Un proverbio africano recita: "Quando muore un anziano, muore
una biblioteca"! Ad un passo di qui, si ergono quei talebani
che hanno distrutto una delle più importanti effigi storiche del Budda,
o quei cinesi, che nel sepolcro dei loro confini hanno compiuto analoghi
genocidi. Senza andare in terre lontane, d'altronde, abbiamo forse
dimenticato lo spettro della biblioteca di Sarajevo, città della
convivenza tra persone di religioni diverse, ridotta a scheletro dai
bombardamenti dei mortai serbo-bosniaci del generale Mladic? e quel
ragazzo attonito tra i calcinacci del chiostro?
O la cieca agghiacciante violenza dei bombardamenti tedeschi che nel
1915 e, di nuovo nel 1940, hanno abbattuto l'Università di Lovanio,
fondata nel 1425. Il primo rogo arse 300.000 volumi e 1.000 manoscritti;
il secondo, 900.000 volumi; sempre a disprezzo della identità della
tradizione memoriale e documentale dei Paesi Bassi e della cultura
europea conservata nelle sue aule.
L'incuria invece, indifferente alla sorte del libro, lo lascia deperire
facendogli mancare le cure necessarie alla sua conservazione nel tempo,
o relegandolo in luoghi raramente frequentati, o escludendolo
acriticamente dal contatto con il lettore, sino alla "morte
civile".
Ciò accade in case private, quando scompare il raccoglitore o, più
semplicemente viene meno nei suoi successori l'attribuzione di valore
alla presenza del libro. Accade persino in strutture pubbliche, deputate
alla trasmissione del sapere, per mancanza di finanziamenti o per
estraneità degli interessi del loro responsabile rispetto a
questi valori.
Sorella gemella dell'incuria è la mano villana o incauta che guasta il
libro. Nel Philobiblon di Riccardo de Bury, monaco benedettino e
vescovo di Burham, coetaneo del Petrarca, vi è un impietoso
inventario dei comportamenti da evitare nel maneggiare il libro, e della
sozzura con cui taluni lo guastano, che anticipa di circa quattro
secoli le analoghe Avvertenze dell'abate Volpi.

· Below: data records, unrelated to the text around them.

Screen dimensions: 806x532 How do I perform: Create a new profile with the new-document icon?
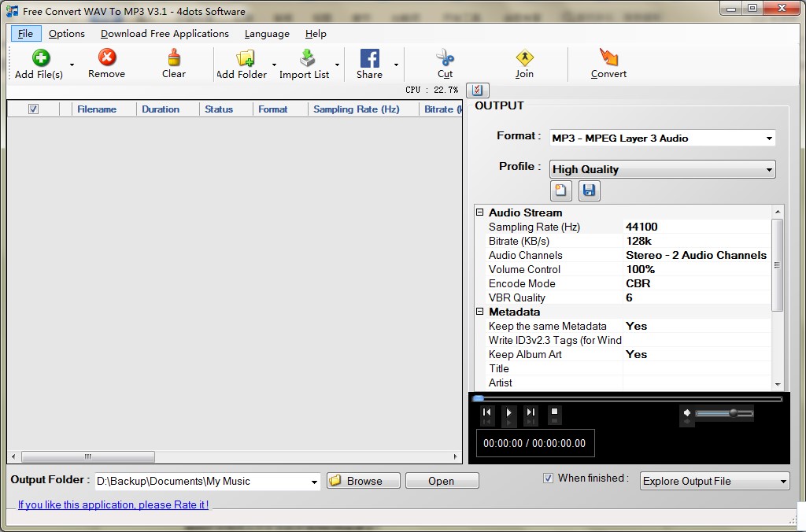(x=560, y=190)
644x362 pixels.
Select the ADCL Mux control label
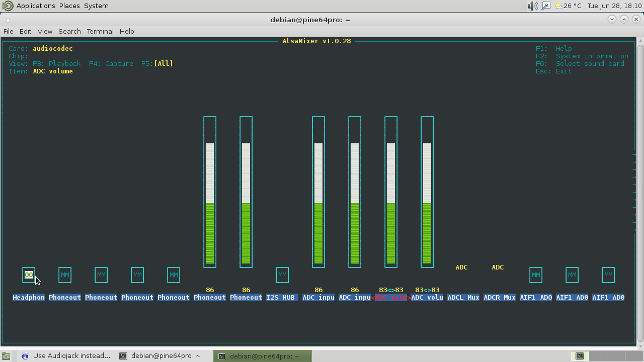pyautogui.click(x=463, y=298)
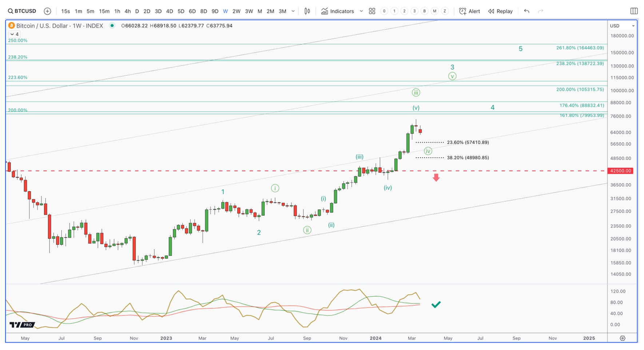The height and width of the screenshot is (350, 644).
Task: Expand the timeframe list chevron after 3M
Action: pyautogui.click(x=293, y=11)
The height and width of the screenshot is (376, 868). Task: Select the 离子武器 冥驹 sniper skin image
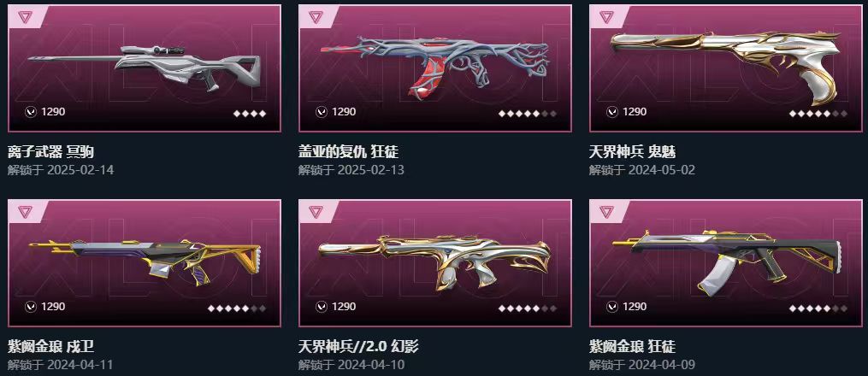point(145,68)
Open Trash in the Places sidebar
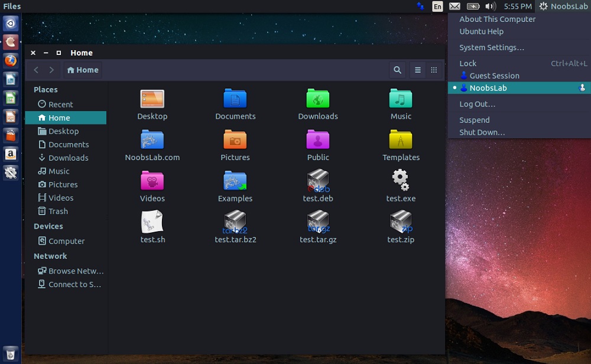591x364 pixels. point(57,211)
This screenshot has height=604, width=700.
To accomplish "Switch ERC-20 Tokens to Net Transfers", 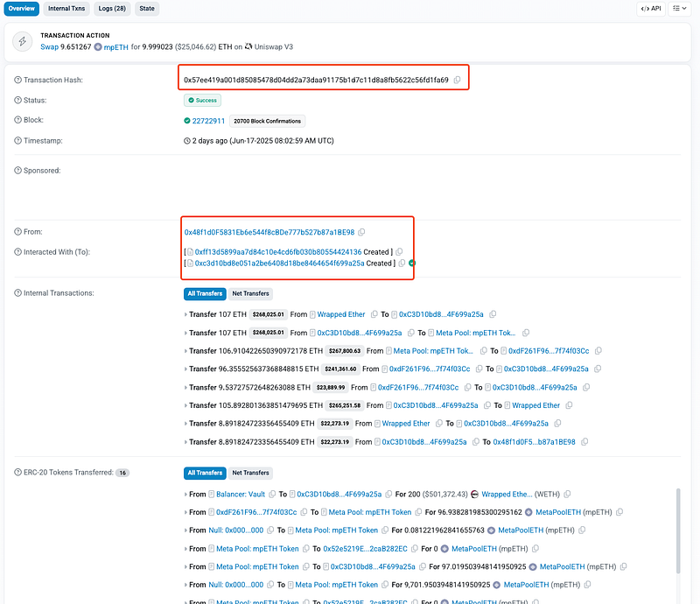I will (250, 473).
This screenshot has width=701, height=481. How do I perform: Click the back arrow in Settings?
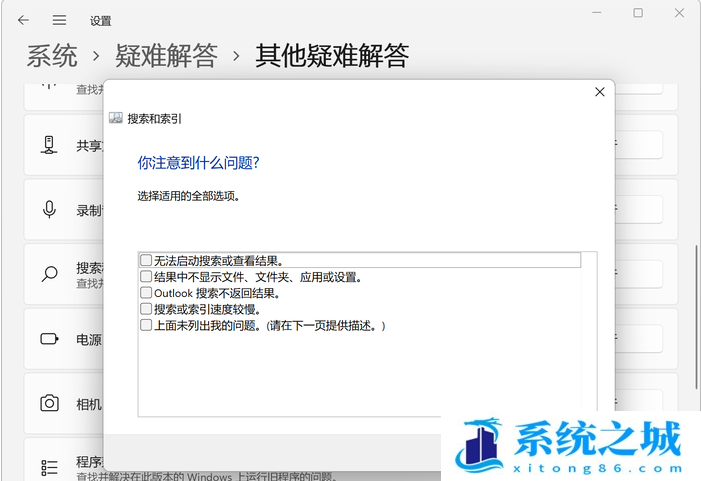pyautogui.click(x=23, y=20)
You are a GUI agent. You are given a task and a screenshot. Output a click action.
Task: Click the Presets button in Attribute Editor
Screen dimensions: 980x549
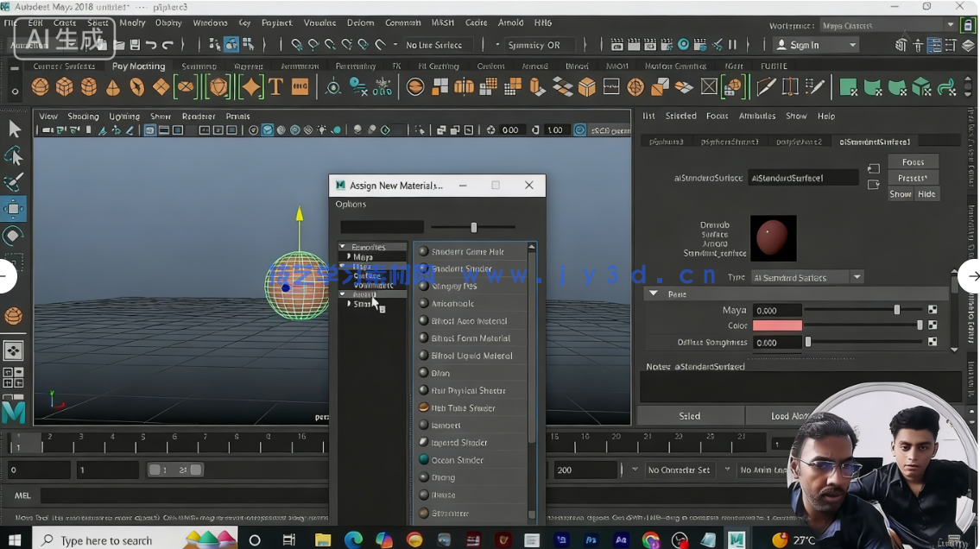coord(913,178)
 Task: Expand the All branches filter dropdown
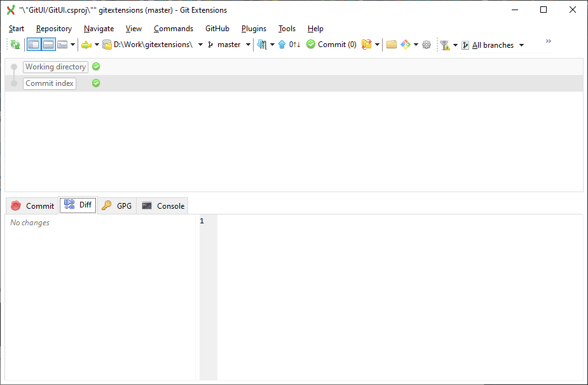pyautogui.click(x=521, y=45)
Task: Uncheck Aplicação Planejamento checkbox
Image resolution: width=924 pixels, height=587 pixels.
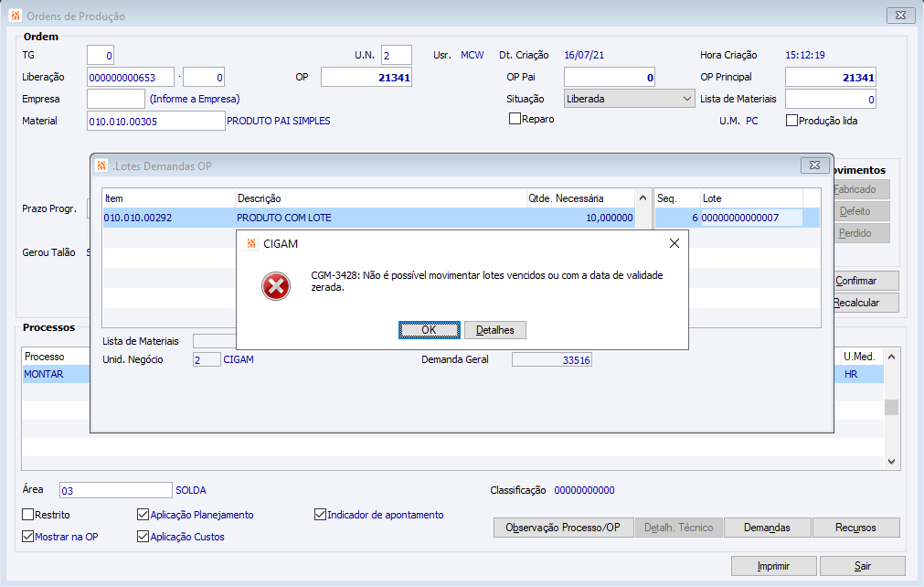Action: pos(143,515)
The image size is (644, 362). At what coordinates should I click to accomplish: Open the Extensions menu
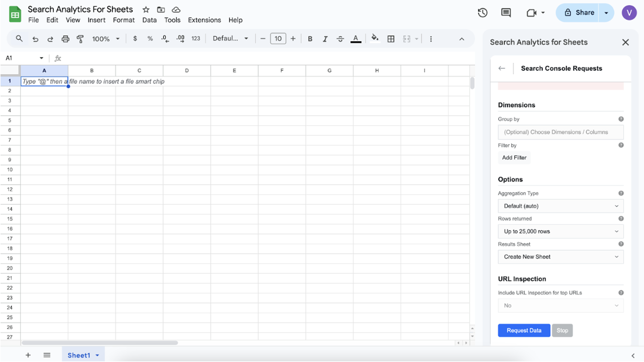pyautogui.click(x=204, y=20)
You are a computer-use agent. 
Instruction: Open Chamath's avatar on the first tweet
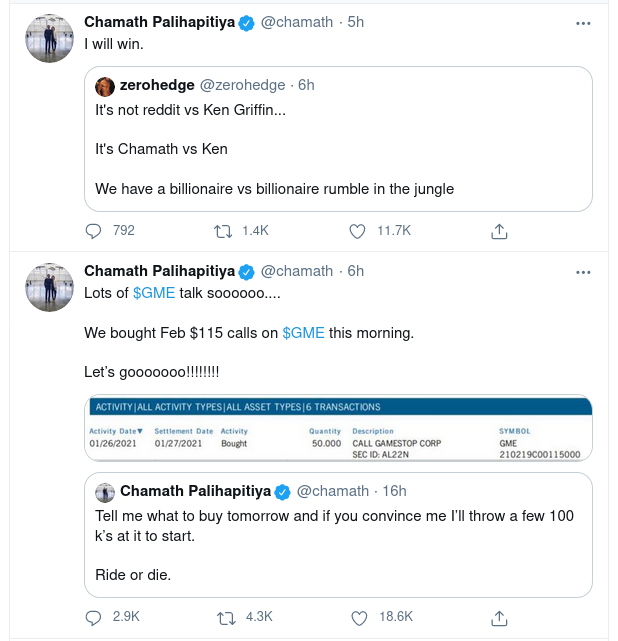coord(46,39)
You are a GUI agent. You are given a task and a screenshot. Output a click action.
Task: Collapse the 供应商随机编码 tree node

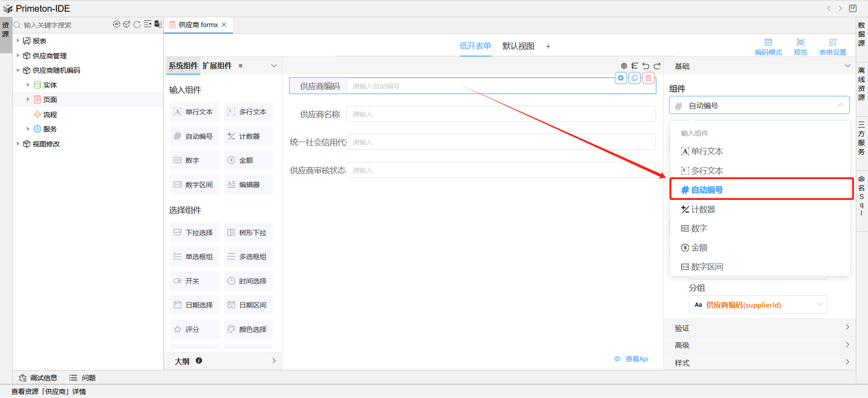point(18,71)
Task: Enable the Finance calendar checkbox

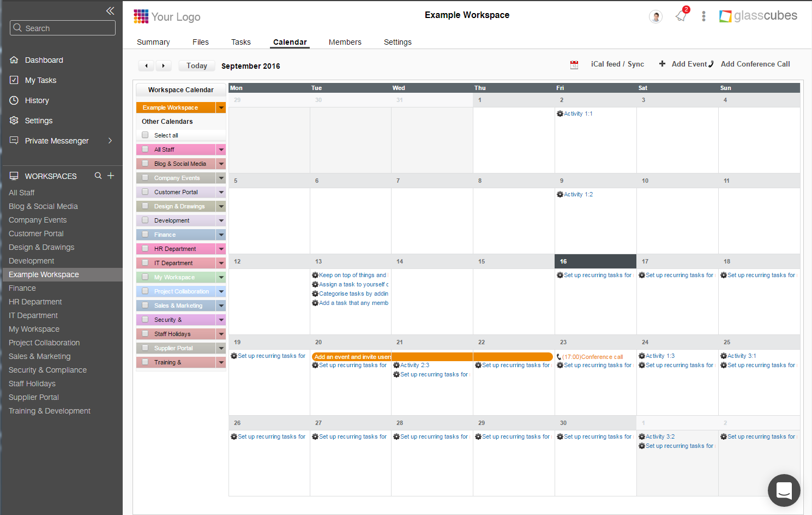Action: (x=145, y=234)
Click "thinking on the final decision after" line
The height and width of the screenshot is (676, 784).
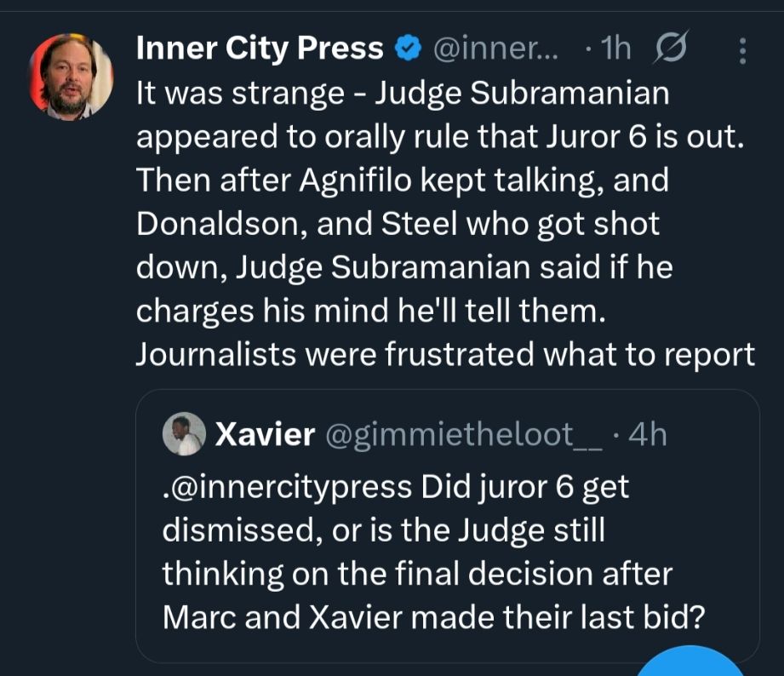click(417, 574)
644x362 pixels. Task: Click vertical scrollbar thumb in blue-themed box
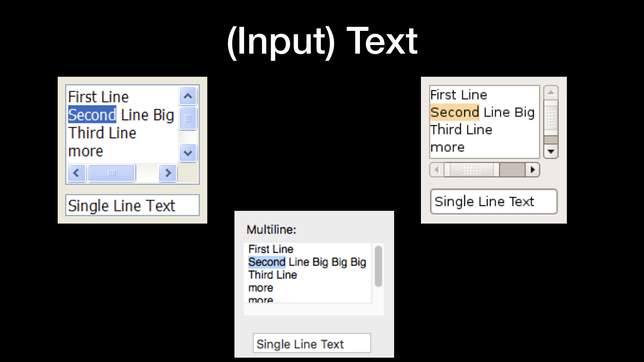188,118
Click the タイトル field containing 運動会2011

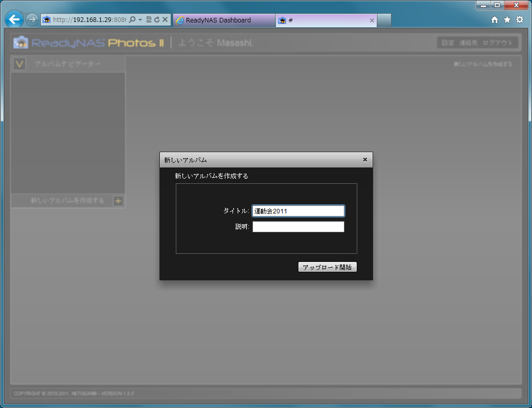point(298,211)
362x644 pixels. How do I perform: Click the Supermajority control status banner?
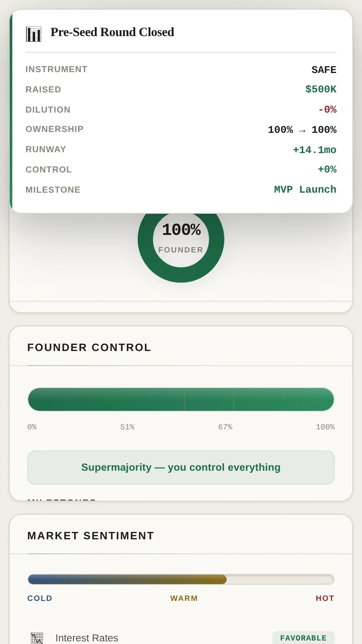click(x=181, y=467)
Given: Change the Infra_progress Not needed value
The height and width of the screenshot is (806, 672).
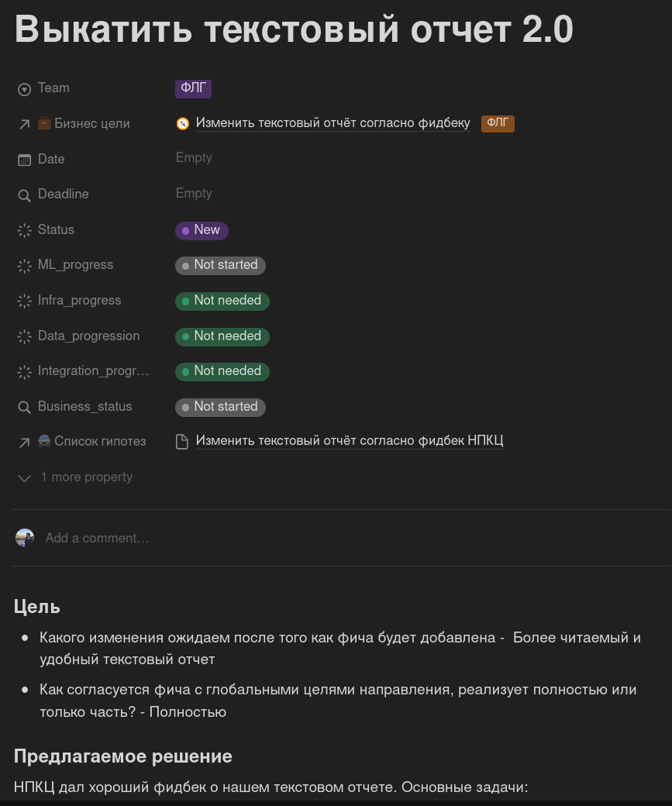Looking at the screenshot, I should coord(222,301).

L'interesse economico egoistico, infine, porta al vandalismo, chiunque
ne sia l'autore, massime certi pseudoantiquari. Si scerpano o si
ritagliano pagine con i capilettera miniati o con illustrazioni che
documentano la storia del mondo, o delle città, o dei costumi, e le si
rivendono una ad una, lucrando un profitto largamente superiore a quello
che sarebbe conseguito alla vendita dell'esemplare. Così si distrugge
un organismo; si cancellano le tracce della sua composizione; a volte,
quando il saccheggiatore è incolto, si estingue persino la prova
della sua stessa esistenza. Senza esserne consapevoli, si provoca anche
l'aumento del valore dei pochi esemplari rimasti completi, e quello
delle stesse altre tavole già brutalmente diverse. Vi è persino chi
tenta di ammantare di "democraticità" l'operazione,
sostenendo che in tal modo si consente a più persone, per le quali il
prezzo di acquisto del volume sarebbe inaccessibile, di possederne un
frammento.
Infine, la bibliocastia per disinteresse non è soltanto quella
che colpisce quando si entra in una dimora che, talvolta doviziosa
di mobili o di quadri, ignora il libro. E' anche, e soprattutto, quella
di testimonial di massa. Fortunatamente, altri miliardari sono
ben altrimenti attenti alla creatura-libro e alla stessa ricchezza che
essa apporta alla società. Ne fanno prova i prezzi di aggiudicazione
raggiunti dai libri alle aste, ma soprattutto il gesto di un sir
Arcibald Cobble, bibliofilo e schermitore, che, proprietario della più
grande collezione al mondo di trattati di scherma, subito dopo la fine
della seconda guerra mondiale, la dona all'Università di Lovanio,
in simbolico risarcimento della distruzione delle sue strutture
perpetrata dai "boches".
Si è detto, sin qui, dei piaceri; non delle pene del bibliofilo.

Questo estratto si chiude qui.